■ TO BE DONE: Can you lay out the part of the items that opens with the line containing "736x508 pixels. At" and closes with the line containing "Image resolution: width=738" as a Markdown table with the columns Row and Line? Skip blank lines and leave out the pictures.

Records excerpted from a collection

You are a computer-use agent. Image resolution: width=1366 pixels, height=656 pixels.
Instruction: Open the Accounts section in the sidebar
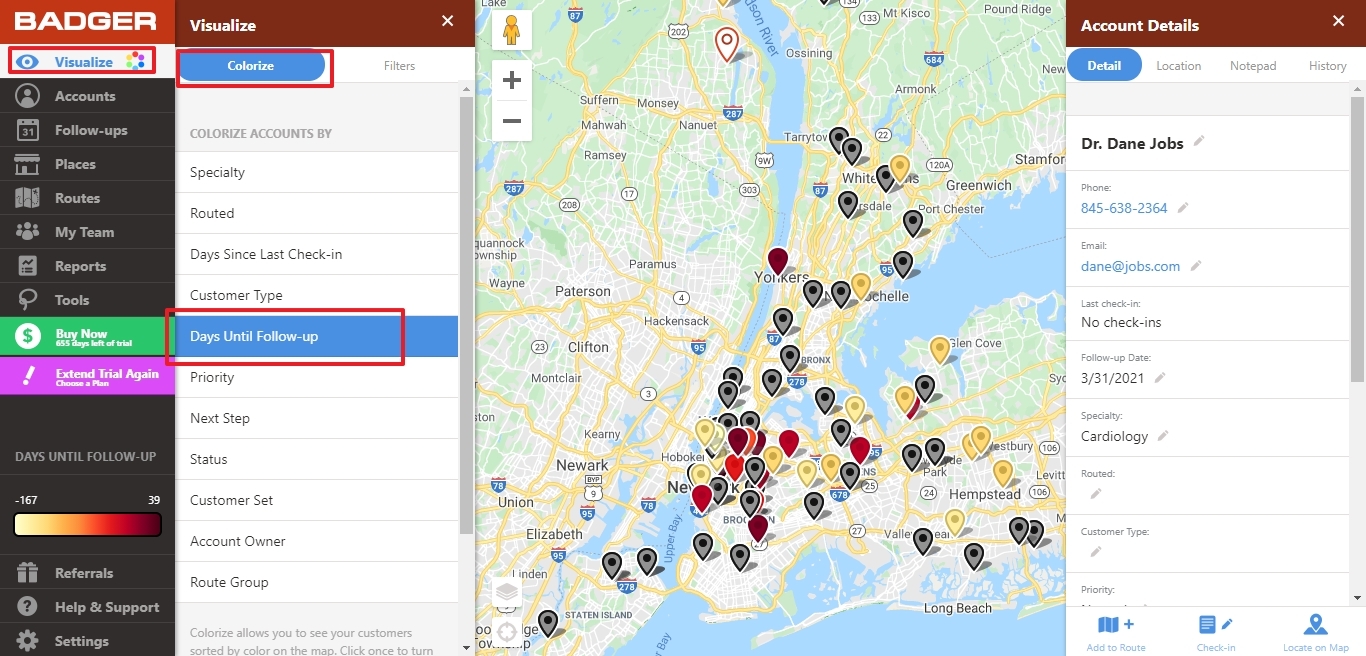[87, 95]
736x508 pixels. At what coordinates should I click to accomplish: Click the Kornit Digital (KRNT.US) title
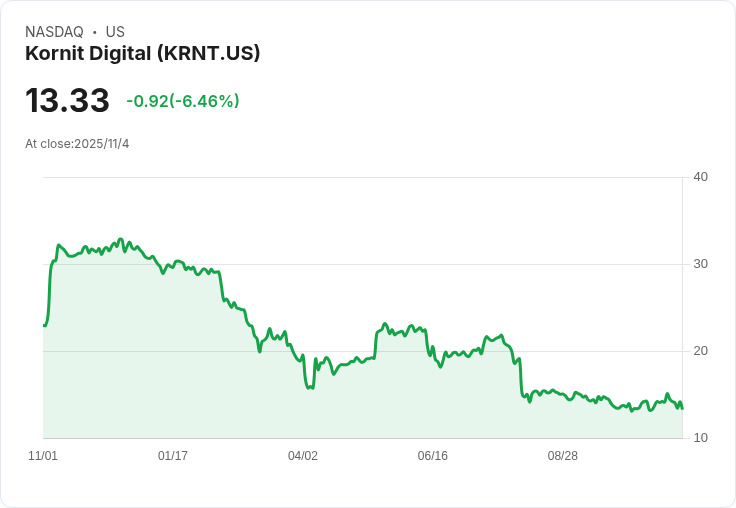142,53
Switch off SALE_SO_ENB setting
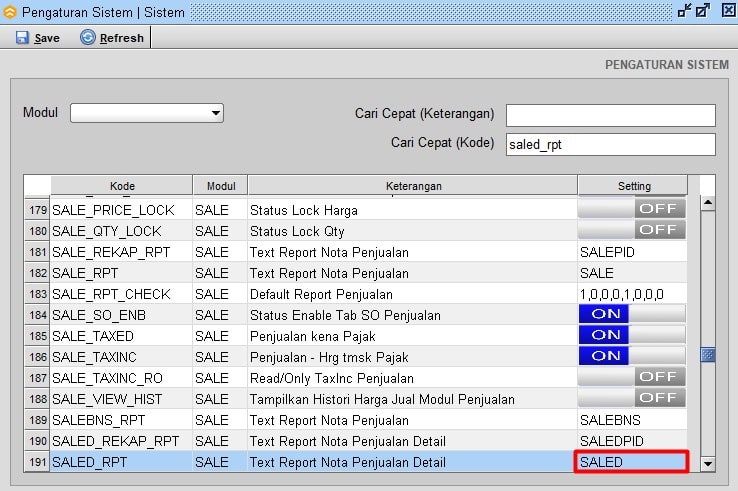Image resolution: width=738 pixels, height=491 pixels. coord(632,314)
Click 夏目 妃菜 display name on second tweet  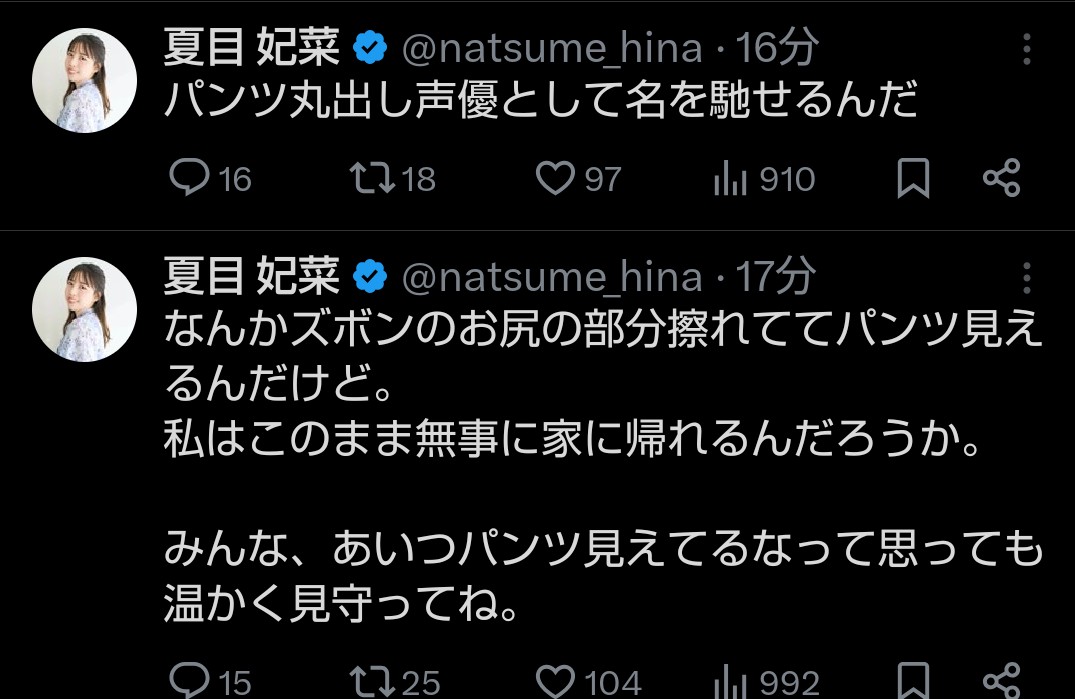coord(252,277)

■ THE RESULT:
| Row | Line |
|---|---|
| 1 | 736x508 pixels. At what coordinates should I click to accomplish: Click the Kornit Digital (KRNT.US) title |
| 2 | 142,53 |
| 3 | Switch off SALE_SO_ENB setting |
| 4 | Image resolution: width=738 pixels, height=491 pixels. coord(632,314) |